+++ TEXTAUSZUG

Mit Drehleier weltweit erfolgreich

Patty Gurdy exklusiv im Interview

21. August 2025

Lesezeit: 5 Minute(n)

Audio mp3: »Mit Drehleier weltweit erfolgreich«, 6:27 min

Gelesen mit der Stimme von Erik Prochnow und einer Person die nicht genannt werden möchte. Wir danken Ihr herzlich! Die Stimmen dieser Lesung wurden freundlicherweise zur Verfügung gestellt und dürfen ohne ausdrückliche Genehmigung nicht weiterverwendet werden.

Patricia Büchler alias Patty Gurdy ist ein Phänomen. Mit an traditionellen Folkstilen vor allem keltisch-nordischer Provenienz angelehnter, poporientierter Musik trifft sie seit Jahren einen Nerv und hat insbesondere bei jungen Menschen enormen Erfolg. Die Drehleierspielerin, Sängerin, Songwriterin und Influencerin verzeichnet über fünfzig Millionen Plays auf Spotify, rund fünfhunderttausend Follower auf Youtube und Posts auf Instagram, die mehr als 30.000 Likes bekommen. Das sind Zahlen, die nur wenige andere mit vergleichbarem Instrumentarium erreichen. In einem exklusiven Interview verrät Patty Gurdy ein paar Geheimnisse ihres Erfolges. Ein längeres Porträt über die Musikerin erscheint Anfang September in der Printausgabe #3.25 des folker im Rahmen eines umfangreichen Schwerpunkts zum Thema Bordunmusik und ist demnächst auch im f+-Bereich hier auf folker.world nachzulesen.
Text: Martin Wimmer

Hast du einen Bezug zum Begriff Folk? Ist das ein Genre, dem du dich zugehörig fühlst?

Ja, absolut. Das Wort kann natürlich erst mal für vieles stehen, zum Beispiel für American Folk oder für traditionelle Weltmusik. In meiner poporientierten Musik habe ich vor allem zentraleuropäische Einflüsse, deswegen nenne ich das, was ich mache, der Einfachheit halber gerne „Celtic Folk-Pop“, weil die Leute dann ungefähr die Region erkennen.

++++++

## AUFGABENSTELLUNG
Mit welcher Bezeichnung benennt Patty Gurdy im Interview ihre Musik der Einfachheit halber?

+++ DATENAUSZUG

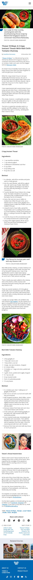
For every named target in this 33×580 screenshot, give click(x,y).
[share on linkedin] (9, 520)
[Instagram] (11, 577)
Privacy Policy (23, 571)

++++++

## ERGEBNIS
„Celtic Folk-Pop“